(Your assignment): Each record is to be copied exactly as written.

[Opening Supplied records section]

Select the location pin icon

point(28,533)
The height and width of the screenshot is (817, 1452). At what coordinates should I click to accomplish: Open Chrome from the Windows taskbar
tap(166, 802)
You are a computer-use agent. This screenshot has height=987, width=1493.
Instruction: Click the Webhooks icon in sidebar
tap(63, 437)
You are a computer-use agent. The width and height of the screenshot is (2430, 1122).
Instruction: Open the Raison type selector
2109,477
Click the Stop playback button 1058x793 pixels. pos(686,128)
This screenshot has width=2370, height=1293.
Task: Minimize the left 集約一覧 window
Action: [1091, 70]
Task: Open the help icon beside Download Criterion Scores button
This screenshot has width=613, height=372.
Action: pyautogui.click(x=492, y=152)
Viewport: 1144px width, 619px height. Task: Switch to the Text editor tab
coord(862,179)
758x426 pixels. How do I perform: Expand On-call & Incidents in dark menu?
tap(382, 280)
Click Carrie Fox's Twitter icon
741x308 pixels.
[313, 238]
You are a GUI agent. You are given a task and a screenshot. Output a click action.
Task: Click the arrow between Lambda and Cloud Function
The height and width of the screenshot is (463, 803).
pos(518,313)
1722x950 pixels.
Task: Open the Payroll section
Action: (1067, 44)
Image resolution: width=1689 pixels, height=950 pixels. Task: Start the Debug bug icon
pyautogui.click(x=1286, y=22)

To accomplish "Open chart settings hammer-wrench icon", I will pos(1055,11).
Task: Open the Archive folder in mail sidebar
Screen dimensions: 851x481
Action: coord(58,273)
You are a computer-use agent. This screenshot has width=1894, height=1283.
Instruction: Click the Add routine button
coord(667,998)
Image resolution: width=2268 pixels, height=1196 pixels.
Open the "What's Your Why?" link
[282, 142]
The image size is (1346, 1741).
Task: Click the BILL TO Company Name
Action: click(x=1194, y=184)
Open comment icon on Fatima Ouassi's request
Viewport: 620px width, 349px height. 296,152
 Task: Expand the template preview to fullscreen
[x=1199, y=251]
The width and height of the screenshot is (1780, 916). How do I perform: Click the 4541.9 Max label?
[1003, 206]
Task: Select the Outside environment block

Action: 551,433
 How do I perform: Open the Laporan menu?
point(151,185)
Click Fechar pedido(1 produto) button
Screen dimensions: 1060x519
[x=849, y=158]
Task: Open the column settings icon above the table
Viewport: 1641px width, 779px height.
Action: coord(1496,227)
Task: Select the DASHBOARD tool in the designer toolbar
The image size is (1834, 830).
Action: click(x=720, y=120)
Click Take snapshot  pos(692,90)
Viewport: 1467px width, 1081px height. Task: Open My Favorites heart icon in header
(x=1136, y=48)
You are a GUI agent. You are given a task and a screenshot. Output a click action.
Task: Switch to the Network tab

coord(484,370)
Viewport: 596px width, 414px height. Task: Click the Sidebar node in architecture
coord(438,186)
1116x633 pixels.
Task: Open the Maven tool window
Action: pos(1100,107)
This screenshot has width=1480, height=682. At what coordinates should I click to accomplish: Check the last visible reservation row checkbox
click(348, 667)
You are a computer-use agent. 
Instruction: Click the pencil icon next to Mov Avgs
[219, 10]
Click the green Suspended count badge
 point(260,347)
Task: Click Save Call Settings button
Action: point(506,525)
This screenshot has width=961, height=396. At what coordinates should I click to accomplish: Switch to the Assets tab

[Closing Supplied records section]

(Result for this exercise):
Select the location pin icon

point(28,533)
The height and width of the screenshot is (817, 1452). At what coordinates should I click to accomplish: Open Chrome from the Windows taskbar
tap(166, 802)
You are a computer-use agent. This screenshot has height=987, width=1493.
Instruction: Click the Webhooks icon in sidebar
tap(63, 437)
You are a computer-use agent. The width and height of the screenshot is (2430, 1122).
Instruction: Open the Raison type selector
2109,477
Click the Stop playback button 1058x793 pixels. pos(686,128)
This screenshot has width=2370, height=1293.
Task: Minimize the left 集約一覧 window
Action: [1091, 70]
Task: Open the help icon beside Download Criterion Scores button
This screenshot has width=613, height=372.
Action: pyautogui.click(x=492, y=152)
Viewport: 1144px width, 619px height. Task: Switch to the Text editor tab
coord(862,179)
758x426 pixels. How do I perform: Expand On-call & Incidents in dark menu?
tap(382, 280)
Click Carrie Fox's Twitter icon
741x308 pixels.
[313, 238]
You are a GUI agent. You are given a task and a screenshot. Output a click action.
Task: Click the arrow between Lambda and Cloud Function
The height and width of the screenshot is (463, 803).
pos(518,313)
1722x950 pixels.
Task: Open the Payroll section
Action: (1067, 44)
Image resolution: width=1689 pixels, height=950 pixels. Task: Start the Debug bug icon
pyautogui.click(x=1286, y=22)

To accomplish "Open chart settings hammer-wrench icon", I will pos(1055,11).
Task: Open the Archive folder in mail sidebar
Screen dimensions: 851x481
Action: coord(58,273)
You are a computer-use agent. This screenshot has width=1894, height=1283.
Instruction: Click the Add routine button
coord(667,998)
Image resolution: width=2268 pixels, height=1196 pixels.
Open the "What's Your Why?" link
[282, 142]
The image size is (1346, 1741).
Task: Click the BILL TO Company Name
Action: click(x=1194, y=184)
Open comment icon on Fatima Ouassi's request
Viewport: 620px width, 349px height. 296,152
 Task: Expand the template preview to fullscreen
[x=1199, y=251]
The width and height of the screenshot is (1780, 916). How do I perform: Click the 4541.9 Max label?
[1003, 206]
Task: Select the Outside environment block

Action: 551,433
 How do I perform: Open the Laporan menu?
point(151,185)
Click Fechar pedido(1 produto) button
Screen dimensions: 1060x519
[x=849, y=158]
Task: Open the column settings icon above the table
Viewport: 1641px width, 779px height.
Action: coord(1496,227)
Task: Select the DASHBOARD tool in the designer toolbar
The image size is (1834, 830).
Action: click(x=720, y=120)
Click Take snapshot  pos(692,90)
Viewport: 1467px width, 1081px height. Task: Open My Favorites heart icon in header
(x=1136, y=48)
You are a GUI agent. You are given a task and a screenshot. Output a click action.
Task: Switch to the Network tab

coord(484,370)
Viewport: 596px width, 414px height. Task: Click the Sidebar node in architecture
coord(438,186)
1116x633 pixels.
Task: Open the Maven tool window
Action: pos(1100,107)
This screenshot has width=1480, height=682. At what coordinates should I click to accomplish: Check the last visible reservation row checkbox
click(348, 667)
You are a computer-use agent. 
Instruction: Click the pencil icon next to Mov Avgs
[219, 10]
Click the green Suspended count badge
 point(260,347)
Task: Click Save Call Settings button
Action: point(506,525)
This screenshot has width=961, height=396. At what coordinates should I click to accomplish: Switch to the Assets tab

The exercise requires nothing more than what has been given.